- **SOURCE PASSAGE**:
(begin)

I have been working on a project and running into a very difficult problem.
The problem can be stated simply as how to unit-test numerical algorithms.
However if you just took this simple statement you would get the standard set of answer isolation of input, random processes, mocking, tolerancing, etc.
The answer (if there is one) does not reside with these.
Also, as a note, I am not concerned with testing the correctness of the algorithm. That is done with very different methods and it is assumed that the algorithm is correct. What I am using unit-testing for is to make sure that changes in other parts of the system/support algorithms do not change the output of the algorithm under test.
So, for a description of the problem:
We have an algorithm which takes Gigabits of data, processing it, and generates an image with a corresponding map of which pixels are good and which ones are not. It is this map which I need to verify does not change and pixels which are not valid are not to be used in any way other than the fact that they invalid.
If this was all that was given I would have many possible solutions and in fact the method have been using for years is to look at the number of valid pixels, the average, standard deviation, peak and valley of the image. This has proven very sensitive detector for changes.
But, this year has added complications which is causing issues with this approach.
- The number of threads being used has increased causing changes in the floating point behavior. In the past the smaller number of thread was accounted for in the tolerances used.
- We have been using floating point (as compared to double) to increase throughput. This has caused the rounding behavior to change even more and combined with the number of threads makes it worse. This has also been made worse as we move to using SIMD processing like GPU and/or AVX instructions sets.
- We have been enhancing the algorithms used to recover more of the pixels which would have been marked as invalid in the past are not valid. This combined with 1 and 2 above is resulting in some pixels being included on some machine and not on others. Since these are on the edge of useability these difference are handled by the algorithms with use this image and are not of concern for the system as a whole, but are causing problems with unit testing the algorithms.
- We have also recently ran into the problem that two numbers (internal to the calculation) are the same and because of the rounding behavior one or the other is picked resulting in different outputs. . Again this is not a problem of the system as a whole, only with unit testing to flag for differences.
- As a minor side example, we also have other non-linear algorithms with due to rounding behavior can give different outputs. Since these algorithms are self correcting the final solution is good, but has a higher variability than easily accounted for unless the tolerances are opened larger than desired.

(end)

- **GIVEN DATA**:

(begin)

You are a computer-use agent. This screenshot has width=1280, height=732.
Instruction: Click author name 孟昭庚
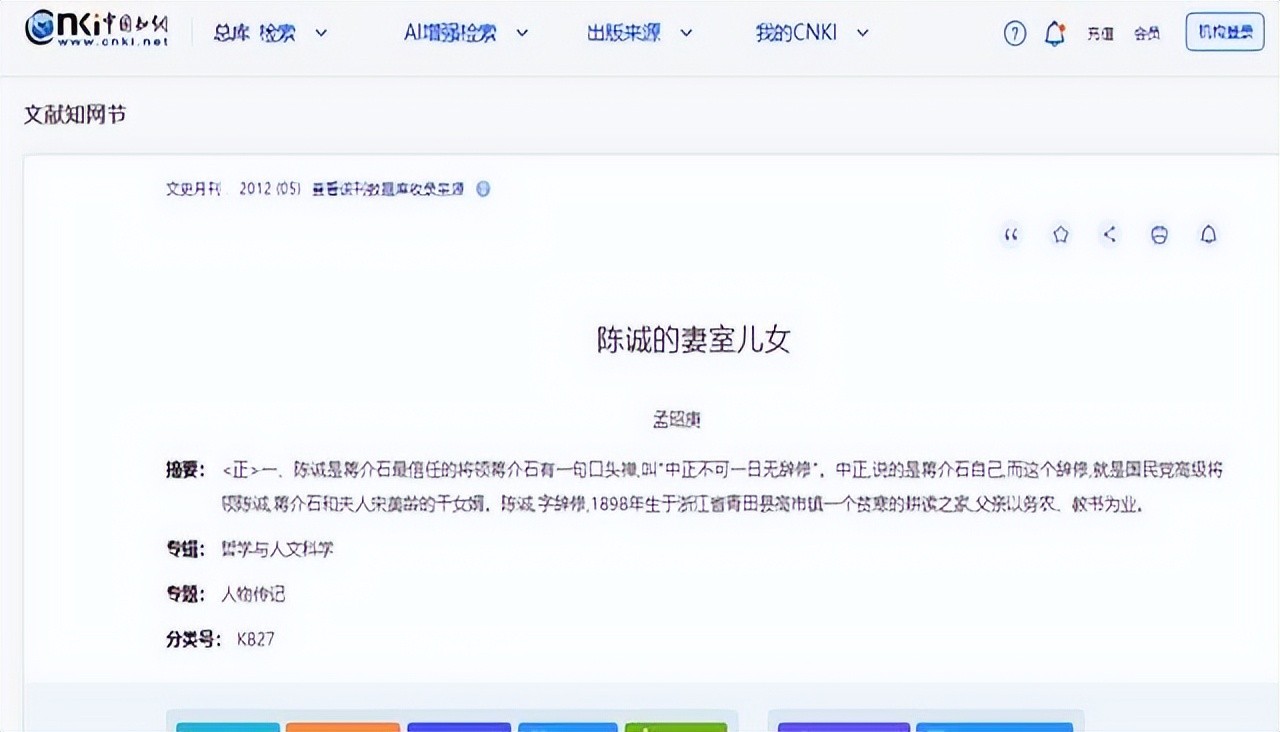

(end)

Write what comes next in the forum post above about unit-testing numerical algorithms, starting right after its last point about self-correcting non-linear algorithms.

- **SOLVED EXERCISE**:
So, my questions is how to account for these issue in unit testing.
I strongly need unit testing because we have a team of programmers working on the system and we need the ability to detect when someone makes a change which unknowingly impacts other algorithms. Yes this has happened in the past and the method being used at the time caught the change before it reached the final product. As the primary algorithm developer I can use your help. I have had many ideas, but they don’t work for all cases and it’s not clear when to use one of the different methods.
Edit: I now that this is frequently called regression testing but I also know that many time it is also generically called unit testing by many people, even if it's not completely correct.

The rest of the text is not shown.